Search for a command to run...

Timestamps are as accurate as they can be but may be slightly off. We encourage you to listen to the full context.
Nathan Labenz hosts an in-depth conversation with Owen McCabe (CEO) and Fergal Reed (Chief AI Officer) of Intercom, the creators of Fin, the AI customer service agent that has been a market leader since its launch two and a half years ago. (00:29) With over 400,000 businesses using their platform and the ability to measure resolution rate differences as small as a tenth of a percentage point, Fin represents one of the most intensively tested large language model applications in the market today.
Owen McCabe is the CEO of Intercom, leading the 1,100-person distributed organization. He studied computer science and specialized in AI and machine learning in 2004, giving him foundational knowledge that has proved valuable in the current AI era. McCabe is one of Intercom's co-founders and has been instrumental in pioneering the pay-per-outcome pricing model with Fin's famous $0.99 per resolution pricing.
Fergal Reed serves as Intercom's Chief AI Officer, leading a 50+ person AI team that includes scientists and researchers. He has been with Intercom for several years and was involved in creating the first brief for what became Resolution Bot, Fin's predecessor. Reed brings deep technical expertise to the role and oversees the constant experimentation and optimization that has driven Fin's consistent 1% monthly improvement in resolution rates.
Perhaps the most striking insight from this conversation is Fergal's assessment that GPT-4 level intelligence was already sufficient for the vast majority of customer service work. (01:44) While Fin's resolution rate has increased from 35% to 65% over two years, only a few percentage points of that improvement came from better models. The vast majority came from better context engineering - optimizing retrieval, reranking, prompting, and workflow design. This suggests that for many AI applications, the bottleneck isn't raw intelligence but rather the sophisticated orchestration layer around the models.

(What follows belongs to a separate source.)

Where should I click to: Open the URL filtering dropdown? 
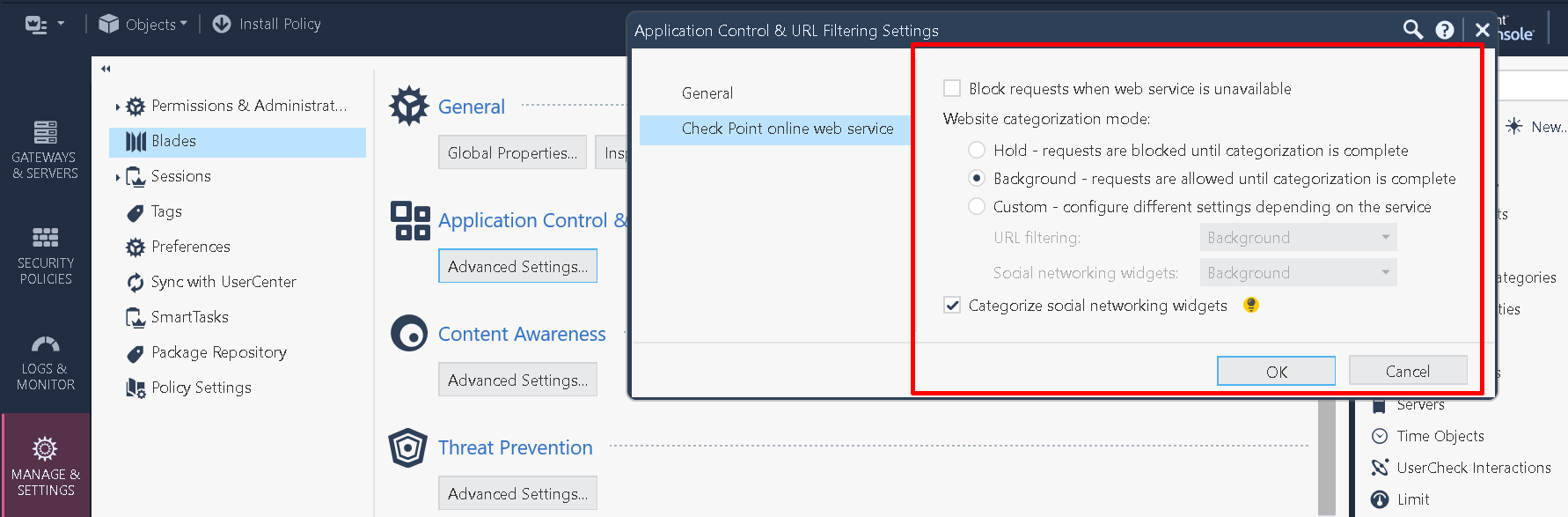pyautogui.click(x=1298, y=237)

Intercom's experience reveals a critical truth about AI development: no matter how sophisticated your offline evaluations, the messiness of real human interaction means there's no substitute for large-scale A/B tests in production. (12:12) Fergal emphasizes their skepticism of evals, noting they've seen many promising technologies perform well in backtests but underperform in production. Their ability to detect resolution rate changes as small as 0.1% through massive A/B tests gives them a competitive advantage that smaller competitors simply cannot replicate.
Contrary to the Klarna-style narratives about massive job displacement, Intercom's data shows that AI is primarily serving previously unmet demand. (27:26) Owen notes that most support teams are "underwater" by about 30% versus their desired capacity. When Fin resolves 30-50% of queries, it typically brings teams from underwater to parity rather than enabling layoffs. The exception is Business Process Outsourcing (BPO) arrangements, where companies do frequently eliminate outsourced tier-one support after deploying Fin.

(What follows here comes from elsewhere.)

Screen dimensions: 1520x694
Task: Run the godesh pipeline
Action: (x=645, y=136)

Intercom has begun training custom models for specific components of their AI stack, including a custom re-ranker that outperforms Cohere's top models. (40:16) For tasks where model intelligence is sufficient to saturate performance, they're replacing third-party LLMs with smaller, custom-trained models that offer better cost, latency, predictability, and reliability. This hybrid approach uses frontier models for the hardest reasoning tasks while deploying custom models for more routine but critical functions like query summarization.

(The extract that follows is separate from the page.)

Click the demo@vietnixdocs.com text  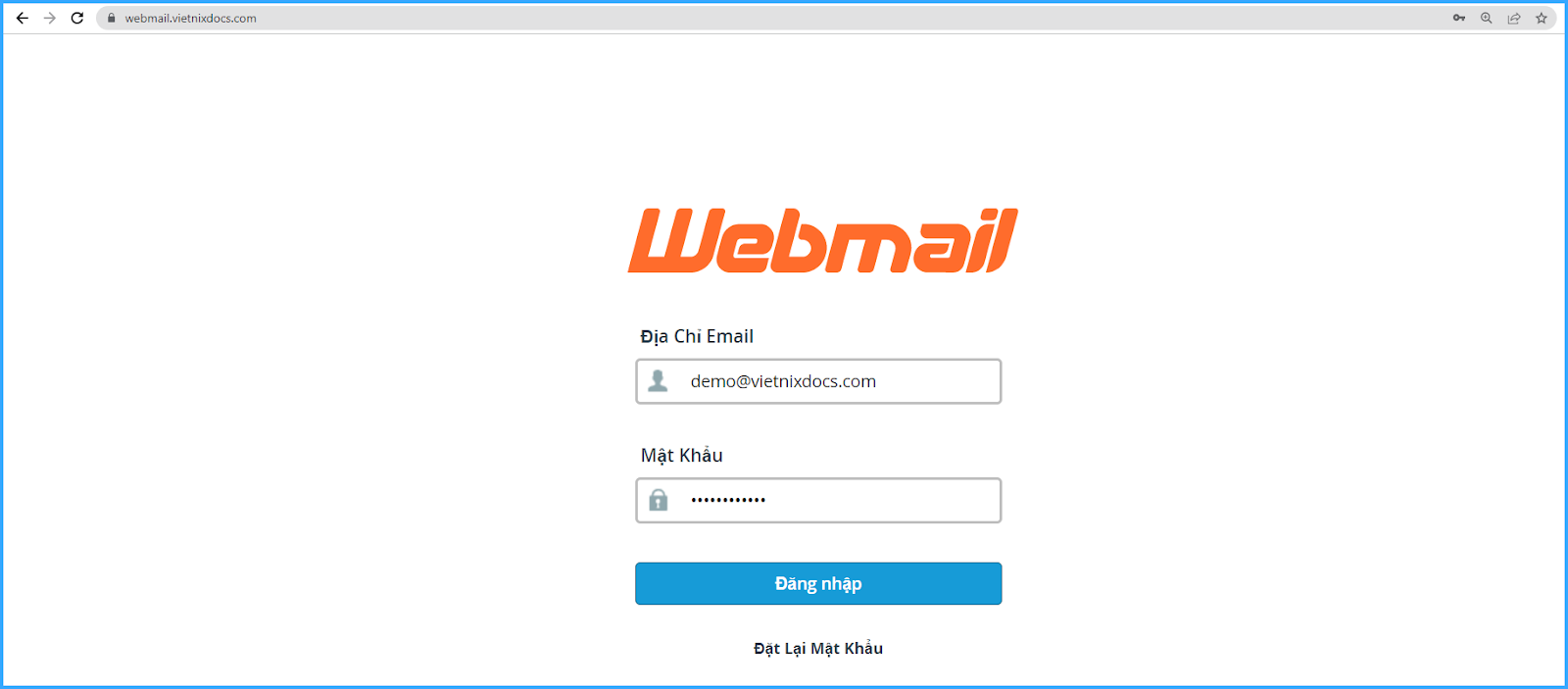click(x=783, y=381)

Intercom's pioneering $0.99 per resolution pricing model, while initially unprofitable, has created strong alignment between the company and its customers. (70:52) Owen explains that charging per resolution means every improvement in Fin's effectiveness makes both customers and Intercom's CFO happier. This contrasts with per-conversation or per-token pricing models that could actually incentivize the vendor to maintain lower resolution rates. The model has since become profitable due to improved success rates and lower inference costs.